Gambie : ultimes efforts diplomatiques pour résoudre la crise et bruit de bottes à la frontière


Nouakchott - Saharamédias
Mercredi 18 Janvier 2017



Gambie : ultimes efforts diplomatiques pour résoudre la crise et bruit de bottes à la frontière
A quelques heures de l’ultimatum lancé par la communauté ouest africaine au président Djamé de quitter le pouvoir et qui s’achève ce soir à minuit, on note une mobilisation des forces de cette organisation à la frontière avec le Gambie.

Dans le cadre des ultimes tentatives de convaincre le président gambien de remettre le pouvoir au président élu, le président mauritanien est arrivé ce mercredi soir à Banjul.

Il s’agit très probablement de la dernière tentative de raisonner Yaya Djamé de se plier à la volonté populaire et permettre l’installation de son successeur à la tête de ce pays qu’il a dirigé pendant 22 ans.

Sur le plan militaire, le Sénégal a annoncé l’envoi de ses militaires à la frontière avec la Gambie, en prévision d’une opération destinée à évincer Yaya Djamé du pouvoir.
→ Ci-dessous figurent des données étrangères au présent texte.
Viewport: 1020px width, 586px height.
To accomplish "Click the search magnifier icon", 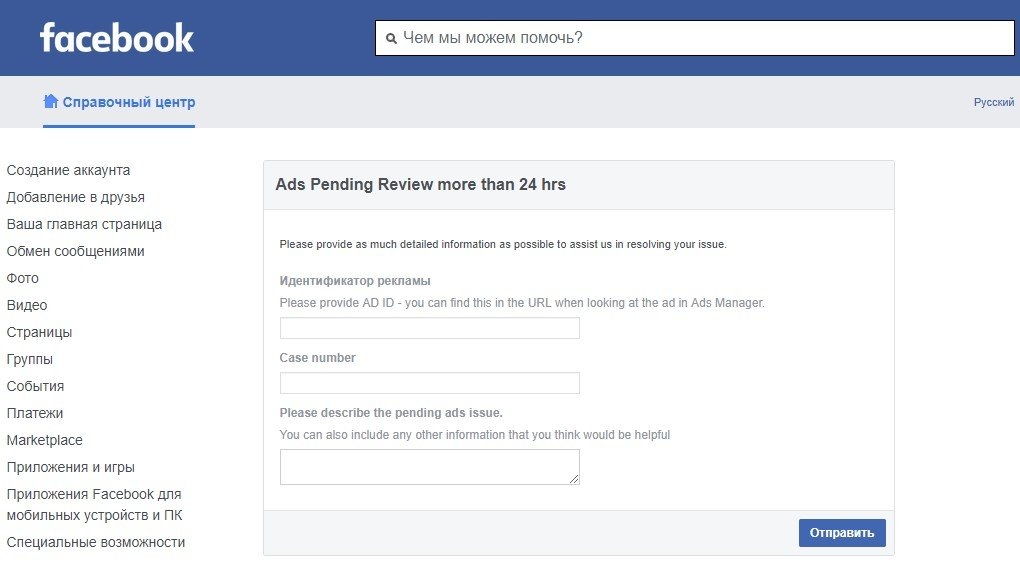I will coord(391,39).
Le Nigéria a annoncé l’envoi d’appareils militaires de même que 200 soldats pour se joindre aux forces chargées d’intervenir en Gambie et a mobilisé une partie de sa flotte pour évacuer ses ressortissants de la Gambie.

Autre pays à avoir dépêché des soldats, il s’agit du Ghana.

Sur le plan politique, l’union africaine a réaffirmé qu’elle ne reconnaît plus la légalité du président Djamé au-delà de ce mercredi à minuit.

Le Sénégal a par ailleurs déposé aujourd’hui un projet de résolution aux nations unies autorisant la communauté ouest africaine à prendre toutes les mesures nécessaires à même de garantir le transfert du pouvoir en Gambie.

Le texte proposé par le Sénégal ne demande pas explicitement le déploiement de forces dans le pays.
Face à cette situation, des milliers de personnes craignant des évènements inconsidérés, continuent d’affluer vers le Sénégal, seul pays ayant une frontière terrestre avec la Gambie, mais aussi vers la Guinée Bissau.

Cet exode des populations gambiennes avait été confirmé ces dernières semaines par le haut commissariat des nations unies pour les réfugiés.